Carefully considered, we find no merit in the foregoing contention. The record does not disclose any abuse on the part of the assistant provincial fiscal in conducting the reinvestigation. He filed the motion for dismissal after weighing the testimonies of the complainant-Appellant and her witness Regina Sarmiento, which were attached to the record of the case, as well as the evidence presented by the accused during the reinvestigation. He submitted a well- reasoned motion for dismissal and the lower court, after carefully examining the motion for dismissal, granted it. There was, therefore, no abuse either on the part of the provincial fiscal or the trial court in acting on the case as they did. On the other hand, it appears that the issues raised by the Appellant in connection with the power of the fiscal to file the motion for dismissal and the authority of the trial court to grant it were squarely resolved by this Court in Gonzales vs. Court of First Instance of Bulacan, 63 Phil. 846, and in People vs. Orais and Jimenez, 65 Phil. 744, where it was held that the provincial fiscal who finds the evidence in the preliminary investigation as well as that presented to him insufficient to establish, at least prima facie, the guilt of the accused, has perfect authority to file a motion for dismissal, and that the judge who dismissed the case, upon motion of the fiscal on the ground of insufficient evidence to establish prima facie the guilt of the accused, commits no reversible error. And this is so because, under Section 4, Rule 106 of the Rules of Court all criminal actions shall be prosecuted under the direction and control of the fiscal.

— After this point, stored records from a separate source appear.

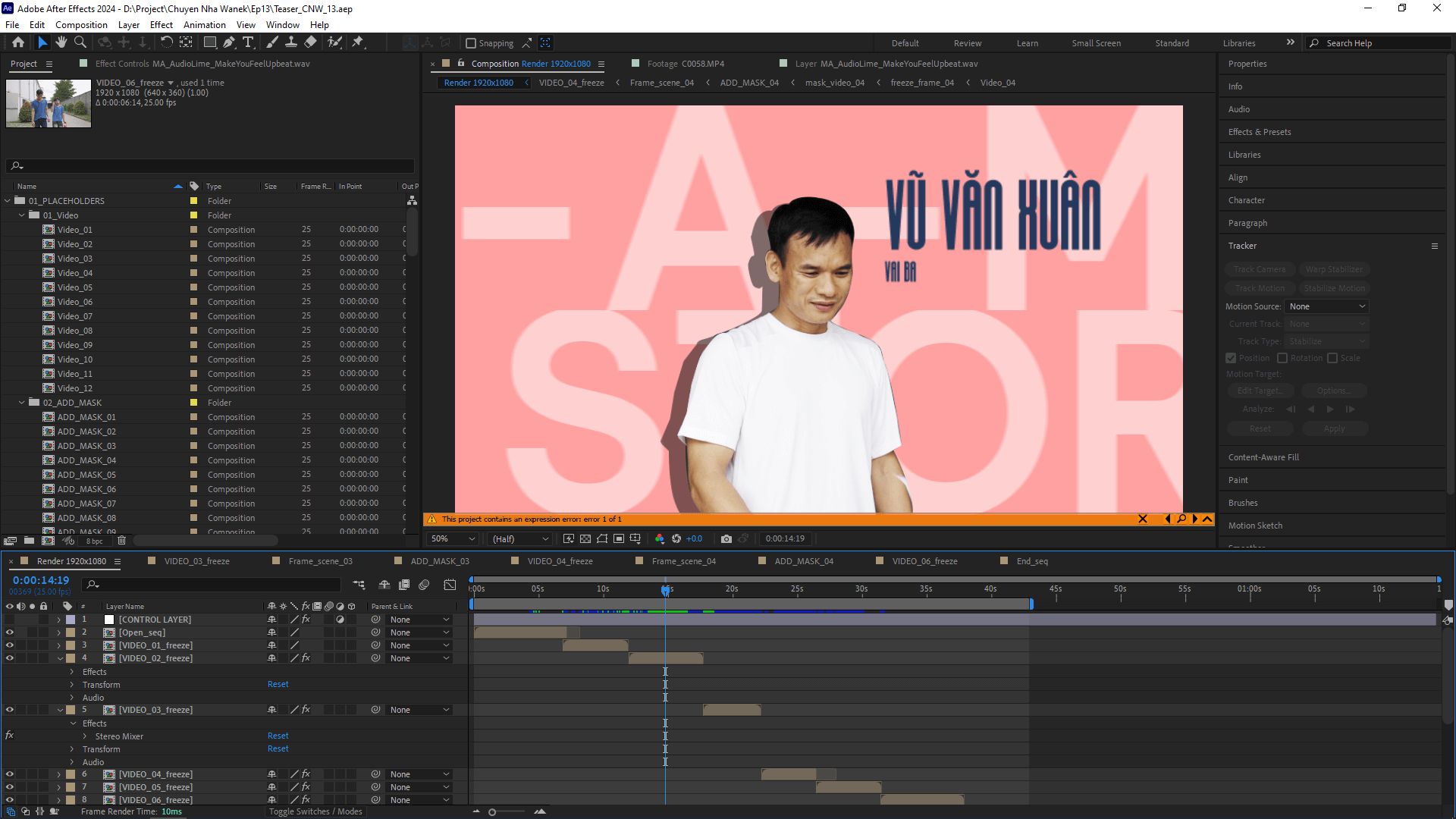Click Reset next to Stereo Mixer

278,736

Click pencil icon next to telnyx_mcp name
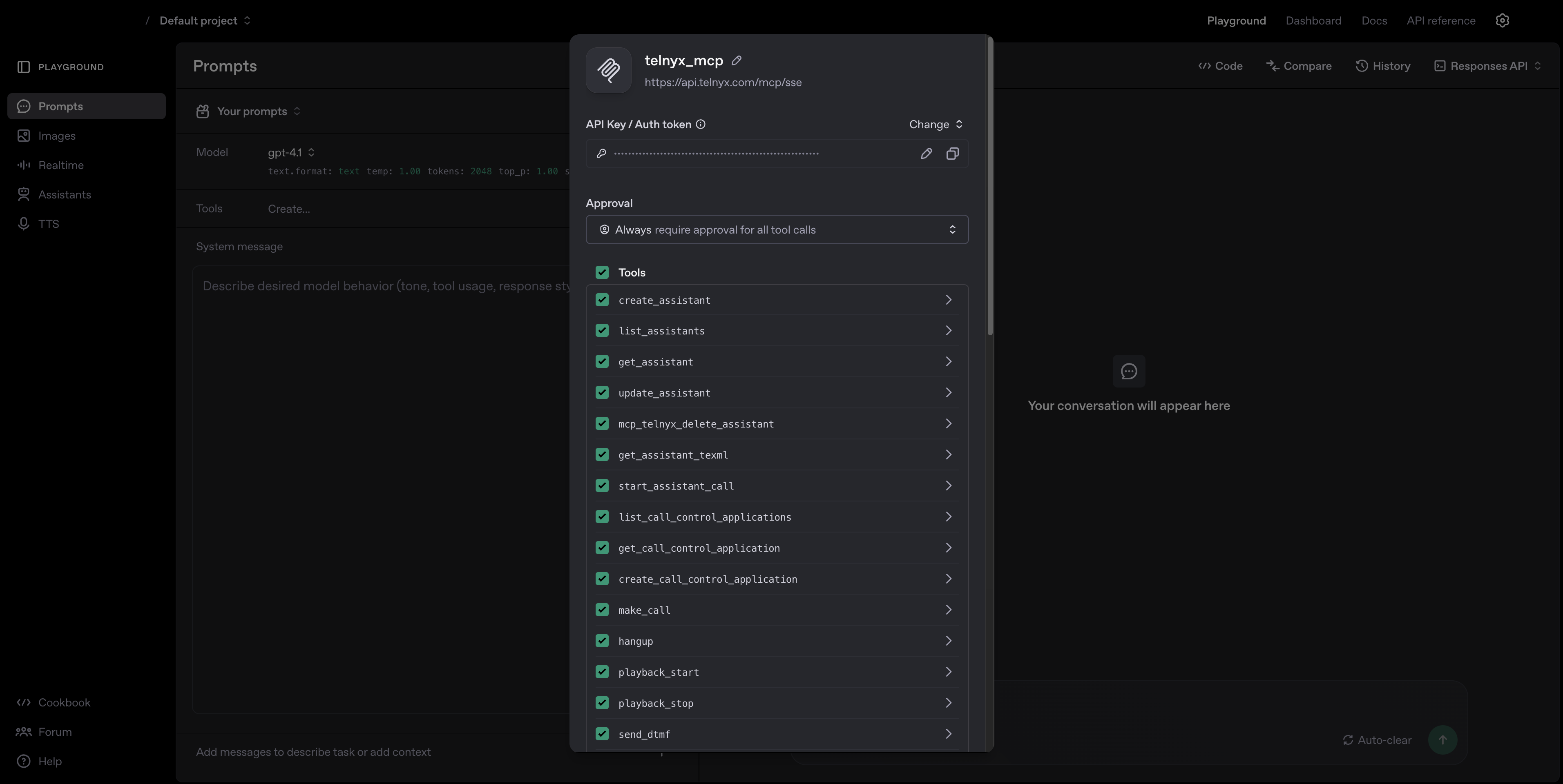pos(737,60)
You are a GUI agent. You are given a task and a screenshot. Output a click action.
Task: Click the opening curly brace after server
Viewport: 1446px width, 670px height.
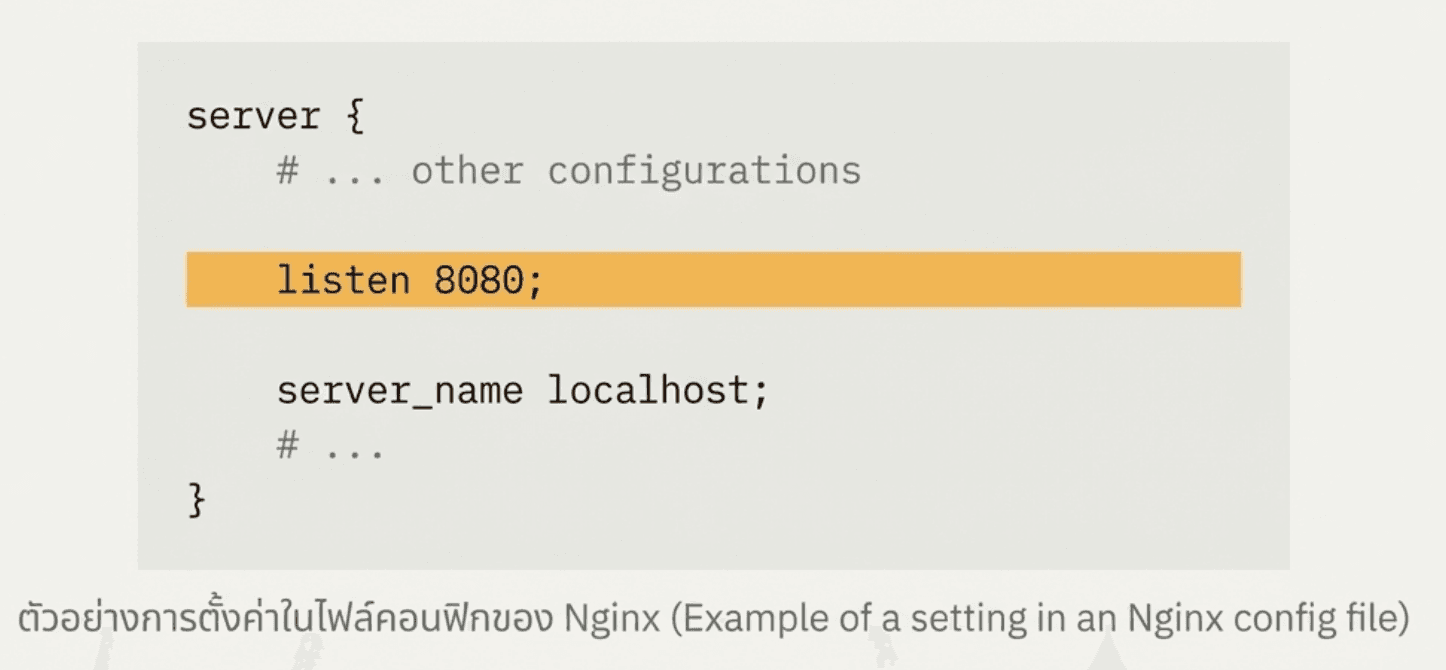pos(354,117)
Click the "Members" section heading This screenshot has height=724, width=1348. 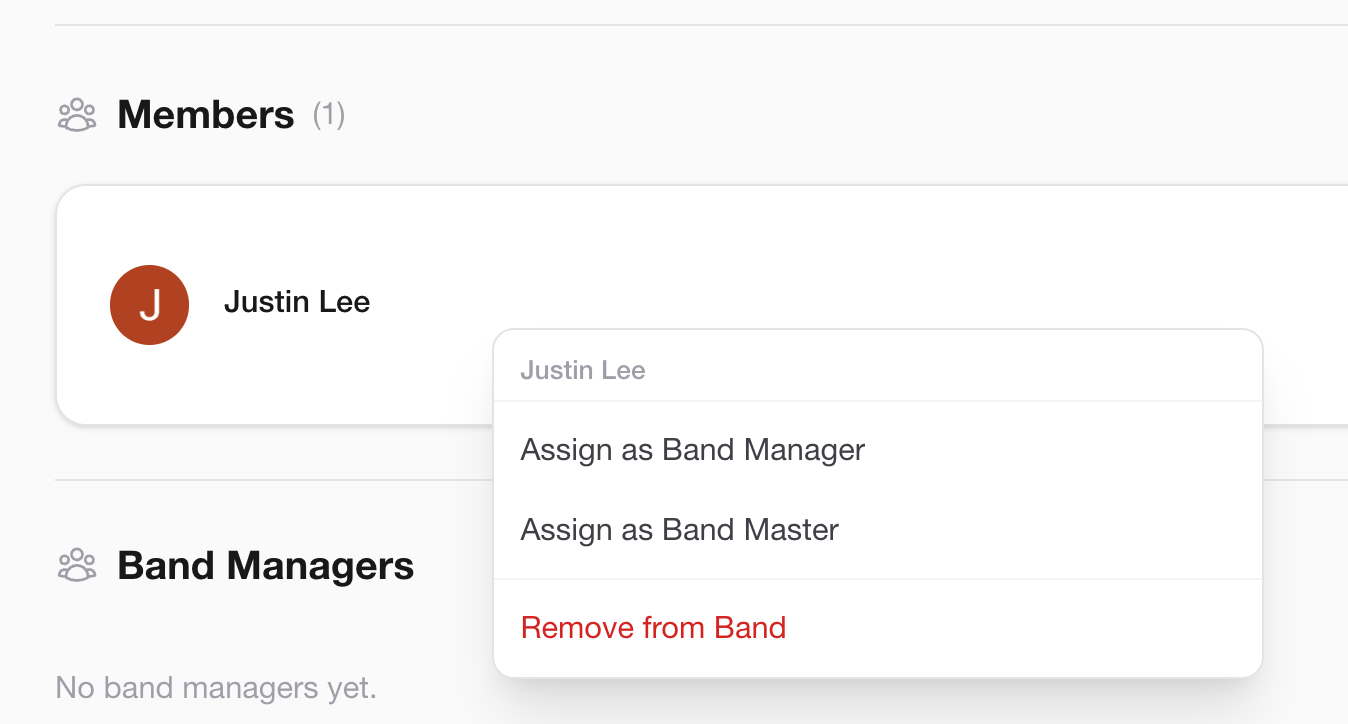[206, 115]
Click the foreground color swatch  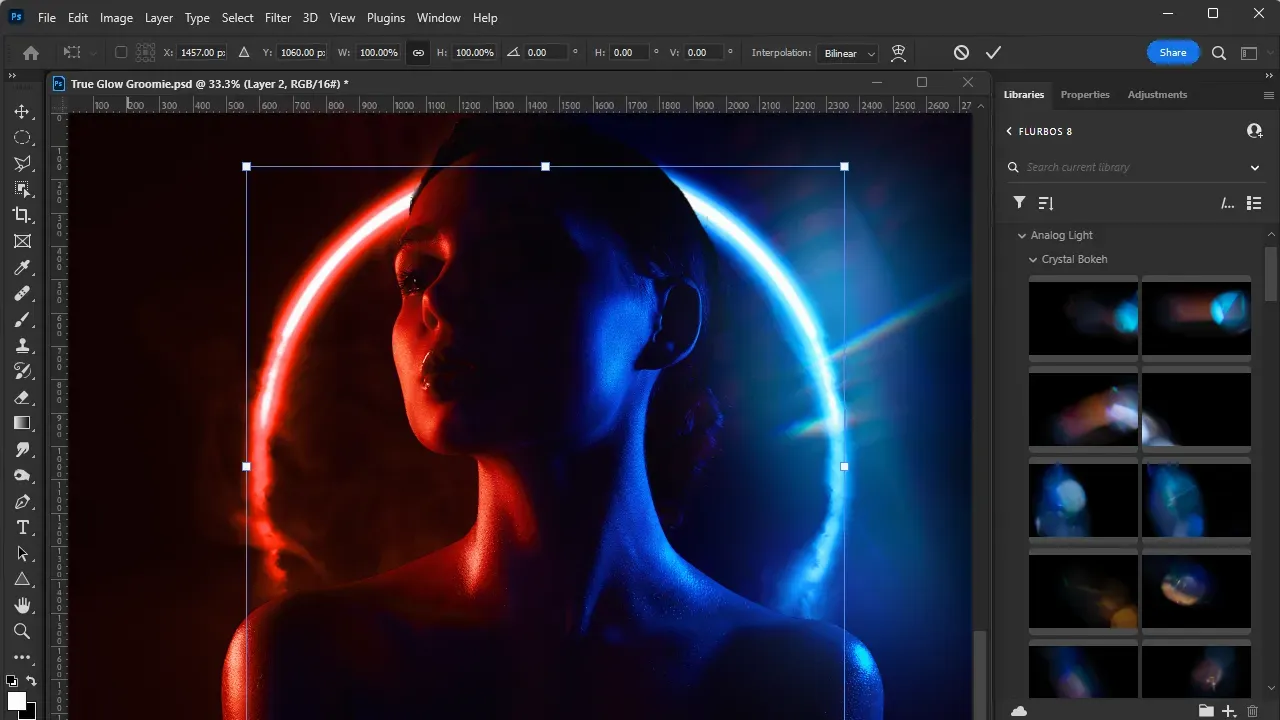pyautogui.click(x=17, y=701)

With reference to Appellant’s contention that the reinvestigation of the case conducted by the assistant provincial fiscal of Laguna was illegal and unconstitutional in that it was done without notice to the complainant or her counsel, we find, in the first place, that, according to the motion for dismissal, the complainant and her counsel were notified of said reinvestigation but that they failed to appear thereat, and between complainant’s claim that she was not notified and the fiscal’s contention that notification was duly issued to the complainant and her counsel, we are more inclined to believe in the fiscal’s contention, for the presumption is that the law was obeyed and official duty was regularly performed. In the second place, even without the notification, the provincial fiscal is clothed with authority to make investigation of the case for the purpose of satisfying himself whether the evidence of record is sufficient for the filing of the corresponding information, and if after his investigation he finds that no sufficient evidence warrants the prosecution of the case, it is within his authority, as prosecuting officer, to file the corresponding motion to dismiss which, if granted, cannot be appealed by the offended party who, under the law, has no right even to compel the fiscal or the court, thru mandamus, to proceed with the case unless there is a clear abuse of discretion on their part, which the record of the case fails to show.

Wherefore, finding no errors in the order appealed from, the same is hereby affirmed.

Paras, C.J., Bengzon, Padilla, Montemayor, Labrador, Concepcion, Reyes, J. B. L. and Felix, JJ., concur.